“肖萌,你帮我一个忙。”
“你说。”
“你是行政部的,能调到上周三下午的考勤记录和会议室使用记录吗?”
“能。”
“调出来。另外,苏婉晴的报销记录——那十七次酒店的,你手上有吗?”
肖萌眼睛亮了。
“有。你终于要用了?”
“不是用来攻击她的。是用来防身的。如果她咬我,我需要让郑浩南知道,她的可信度有问题。”
“明白。”
那天晚上,我没有回家。
我坐在公司的茶水间,整理了所有的对接记录、邮件往来、翻译稿件。
每一份文件都有时间戳和收发记录。
我和方远的真实聊天记录全在企业微信上,有服务器备份。
苏婉晴可以伪造截图,但她改不了服务器数据。
十一点,我的手机响了。
顾辰洲。
“听说你被举报了。”
“消息真快。”
“方远跟我说的。你需要帮忙吗?”
“不需要。我自己能处理。”
“你确定?”
“确定。
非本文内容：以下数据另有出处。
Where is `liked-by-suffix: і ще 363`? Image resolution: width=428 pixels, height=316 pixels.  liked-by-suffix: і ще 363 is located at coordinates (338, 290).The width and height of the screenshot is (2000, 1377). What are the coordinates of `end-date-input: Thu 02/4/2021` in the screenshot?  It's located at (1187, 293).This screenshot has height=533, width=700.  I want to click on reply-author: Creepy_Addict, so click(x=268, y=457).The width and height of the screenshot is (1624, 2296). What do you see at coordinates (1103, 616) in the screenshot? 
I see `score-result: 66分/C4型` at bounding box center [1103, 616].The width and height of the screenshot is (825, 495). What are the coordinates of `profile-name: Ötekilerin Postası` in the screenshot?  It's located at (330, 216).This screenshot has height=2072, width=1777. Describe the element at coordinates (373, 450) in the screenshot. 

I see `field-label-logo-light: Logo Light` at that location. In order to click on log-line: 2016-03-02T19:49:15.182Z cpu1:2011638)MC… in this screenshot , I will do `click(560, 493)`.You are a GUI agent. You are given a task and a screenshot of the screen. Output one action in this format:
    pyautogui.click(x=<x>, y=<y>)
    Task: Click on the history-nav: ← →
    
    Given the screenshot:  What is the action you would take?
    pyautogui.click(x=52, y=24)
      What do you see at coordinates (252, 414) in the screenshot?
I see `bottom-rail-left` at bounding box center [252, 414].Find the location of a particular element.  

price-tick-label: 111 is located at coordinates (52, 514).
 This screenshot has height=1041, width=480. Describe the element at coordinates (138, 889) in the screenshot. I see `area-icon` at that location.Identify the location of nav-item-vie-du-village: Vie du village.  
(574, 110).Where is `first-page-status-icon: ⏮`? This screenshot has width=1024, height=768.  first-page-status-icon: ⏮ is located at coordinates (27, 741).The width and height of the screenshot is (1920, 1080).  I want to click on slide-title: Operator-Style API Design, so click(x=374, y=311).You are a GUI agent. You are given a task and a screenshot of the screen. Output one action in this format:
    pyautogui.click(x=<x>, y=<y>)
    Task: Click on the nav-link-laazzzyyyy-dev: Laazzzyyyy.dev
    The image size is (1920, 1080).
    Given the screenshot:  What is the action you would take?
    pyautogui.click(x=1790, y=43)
”
“好。如果你处理不了,告诉我。”
“不会有那一天。”
挂了电话,我继续整理材料。
年糕今晚没人喂了。
我给肖萌发了条消息:“帮我去我家喂年糕。钥匙在门垫下面。”
“收到!年糕交给我!你加油打仗!”
第二天早上八点半,我走进了郑浩南的办公室。"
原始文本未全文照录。